Fuente: Revista Brecha, 3 de junio de 1994, pág. 21.
En los últimos años, uno estaba tan habituado a que Onetti casi moría y luego resucitaba y hasta escribía una novela nueva, que a todos (incluida Dolly, su mujer) nos costó admitir que esta vez no había resurrección. Aun en la mañana del lunes 30, cuando en la clínica de la calle San Bernardo los médicos entraban y salían de la habitación 519 y confirmaban que el desenlace era cuestión de horas, nos aferrábamos a la merced de verlo respirar, penosamente pero respirar. Sin embargo, al verlo inmerso en esa maraña de tubos y máscara de oxígeno, me invadió una tristeza que hace mucho no sentía. Ahora somos conscientes de que a Onetti lo queríamos más de lo que creíamos quererlo, que ya era mucho.
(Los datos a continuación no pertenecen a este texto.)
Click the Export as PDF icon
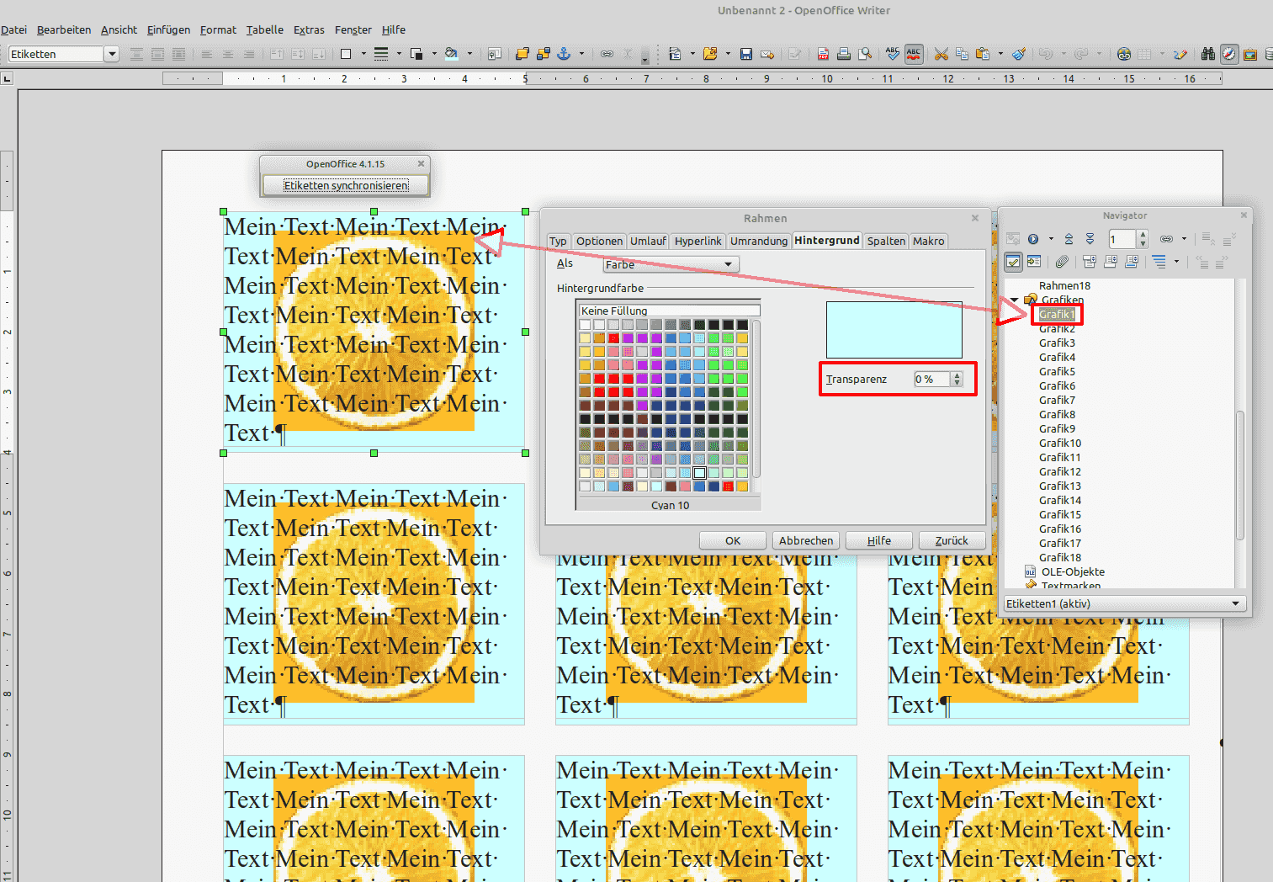The image size is (1273, 882). click(x=823, y=54)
No sólo la literatura uruguaya, sino también la latinoamericana y hasta la que se produce en castellano, ha quedado con esta muerte como descabezada.
Sobre su estatura literaria han escrito muchos (yo mismo lo he hecho en varias ocasiones en los últimos treinta años) y ahora escribirán mucho más. Pero esta vez quisiera dejar constancia de su calidad humana, de la validez del hombre Onetti. Para algunos tenía fama de huraño, tal vez porque era difícil que concediera entrevistas a los distintos medios. La frivolidad de algunas preguntas, más que irritarlo, lo desalentaba. La verdad es que defendía empecinadamente su intimidad, su vida familiar, su tiempo de escritura y de lectura. Siempre se subrayó su gusto por las novelas policiales, pero lo cierto es que además estaba al día con buena parte de lo que se escribía en América Latina y en España.
En 1965 el propio Onetti sostuvo, casi provocativamente, que la suya era una literatura de bondad. Hoy podríamos agregar que también su vida fue una vida de bondad. Generoso, más solidario que solitario, tenía un innegable fondo de ternura que no exhibía sino que ocultaba casi pudorosamente. En los últimos tiempos siguió siendo el mismo, acaso mejor que él mismo tal vez porque cruzaba (parafraseemos a Maggi), cada vez con más frecuencia, el puente que vinculaba su corazón con el mundo.
El mismo lunes 30, pocas horas después de su muerte, Juan Cruz, el editor que nos cobija a ambos en Alfaguara, y que estaba de paso por Estados Unidos, me envió este fax: “Estoy tan lejos; afuera en Los Ángeles, hay un montón de ruido y todo parece más vacío que ayer, más inútil que siempre. He pensado tanto ahora en lo inútil que se vuelve todo –el viaje, el ajetreo, la vida- cuando se contrasta con la muerte de la gente que uno quiere, que quise mandarte por escrito este abrazo en memoria de Onetti, a quien tanto quieres, con quien tanto queremos”. Lo transcribió así porque esas pocas y sencillas líneas, rebosantes de sinceridad, compendian la desdicha que esta muerte (inevitable, ya lo sabemos, pero injusta) depositó sobre nosotros (por ahora) sobrevivientes.
Quizá con Onetti muera un modo de hacer literatura, de encarar el oficio literario, un ejercicio indeclinable del rigor, un cateo en profundidad. Cuando apareció su última y estremecedora novela, Cuando ya no importe, dejó esta confidencia: “Siempre he tenido la sensación de que escribiendo uno está agarrado a la cola de la vida”. Esta vez la cola de la vida lo dejó atrás, se desprendió de su insufrible lucidez, pero sus lectores de siempre seguiremos agarrados a la vida de su obra.